Voyons, Pop avait dit dans son rapport à la Division « X » qu’il y avait une connivence entre de grands armateurs, le gouvernement du Sargon, et les esclavagistes pirates qui devaient bien se procurer leurs vaisseaux quelque part… Des vaisseaux… Il avait lu un livre la semaine dernière, l’histoire de chaque vaisseau construit par Transports Galactiques, depuis le 0001 jusqu’au tout dernier. Il alla à la librairie. Hum… Un grand livre rouge, pas une bande.
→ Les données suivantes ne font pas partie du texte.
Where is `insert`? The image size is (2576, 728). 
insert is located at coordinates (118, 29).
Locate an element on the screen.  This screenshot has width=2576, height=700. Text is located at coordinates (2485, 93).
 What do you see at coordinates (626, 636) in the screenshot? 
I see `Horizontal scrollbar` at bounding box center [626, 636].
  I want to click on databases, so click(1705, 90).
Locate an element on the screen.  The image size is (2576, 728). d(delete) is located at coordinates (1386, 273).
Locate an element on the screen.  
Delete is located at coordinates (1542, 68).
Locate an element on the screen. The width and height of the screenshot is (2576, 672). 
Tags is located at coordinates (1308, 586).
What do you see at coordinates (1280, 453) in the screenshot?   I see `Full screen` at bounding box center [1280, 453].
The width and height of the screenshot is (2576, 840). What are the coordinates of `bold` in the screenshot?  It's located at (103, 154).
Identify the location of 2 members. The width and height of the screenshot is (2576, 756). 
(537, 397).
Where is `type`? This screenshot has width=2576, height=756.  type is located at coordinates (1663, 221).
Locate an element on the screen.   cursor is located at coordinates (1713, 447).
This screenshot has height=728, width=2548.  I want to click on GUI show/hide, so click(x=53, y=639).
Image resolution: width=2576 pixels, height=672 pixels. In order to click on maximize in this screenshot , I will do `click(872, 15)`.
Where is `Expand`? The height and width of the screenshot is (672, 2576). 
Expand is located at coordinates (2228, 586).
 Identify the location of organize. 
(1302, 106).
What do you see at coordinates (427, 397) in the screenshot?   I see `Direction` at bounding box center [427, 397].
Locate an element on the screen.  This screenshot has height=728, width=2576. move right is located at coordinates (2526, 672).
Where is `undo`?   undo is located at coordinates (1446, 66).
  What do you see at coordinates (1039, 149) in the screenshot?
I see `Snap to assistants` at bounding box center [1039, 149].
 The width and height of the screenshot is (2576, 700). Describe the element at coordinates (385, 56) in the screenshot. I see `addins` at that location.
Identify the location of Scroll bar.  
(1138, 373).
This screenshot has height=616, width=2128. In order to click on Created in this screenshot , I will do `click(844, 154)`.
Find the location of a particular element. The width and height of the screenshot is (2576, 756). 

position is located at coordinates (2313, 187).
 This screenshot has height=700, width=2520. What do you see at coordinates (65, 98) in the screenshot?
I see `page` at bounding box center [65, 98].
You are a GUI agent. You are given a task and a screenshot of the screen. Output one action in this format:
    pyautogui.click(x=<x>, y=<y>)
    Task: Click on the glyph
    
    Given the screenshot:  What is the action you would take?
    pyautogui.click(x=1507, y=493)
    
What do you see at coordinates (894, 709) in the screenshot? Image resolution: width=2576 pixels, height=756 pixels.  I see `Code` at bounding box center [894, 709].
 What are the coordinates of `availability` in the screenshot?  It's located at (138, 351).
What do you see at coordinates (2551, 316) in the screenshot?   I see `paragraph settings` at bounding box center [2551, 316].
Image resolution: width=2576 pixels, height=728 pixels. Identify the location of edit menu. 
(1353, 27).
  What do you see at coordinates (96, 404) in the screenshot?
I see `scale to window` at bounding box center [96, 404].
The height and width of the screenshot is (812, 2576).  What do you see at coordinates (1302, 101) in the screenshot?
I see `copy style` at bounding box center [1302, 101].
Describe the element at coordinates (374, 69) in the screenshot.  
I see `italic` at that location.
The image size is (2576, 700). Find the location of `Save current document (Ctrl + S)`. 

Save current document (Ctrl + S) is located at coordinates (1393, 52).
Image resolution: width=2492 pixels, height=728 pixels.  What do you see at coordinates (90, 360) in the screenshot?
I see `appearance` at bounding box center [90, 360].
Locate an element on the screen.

Ce satané bouquin faisait défaut… comme pas mal de choses ces derniers temps. Mais il l’avait lu selon la méthode Renshaw, car il s’intéressait aux astronefs. Il commença à prendre des notes.
La plupart d’entre eux fonctionnaient à l’intérieur de l’Hégémonie, dans les affaires de Rudbek et dans d’autres. Certains avaient été vendus aux Familles, ce qui lui fit plaisir. Mais quelques-uns étaient immatriculés à des propriétaires qu’il n’arrivait pas à situer… Et pourtant, il lui semblait connaître les noms de toutes les organisations qui commerçaient honnêtement dans l’Hégémonie. Il était certainement en mesure de reconnaître n’importe quel clan des Libres Commerçants.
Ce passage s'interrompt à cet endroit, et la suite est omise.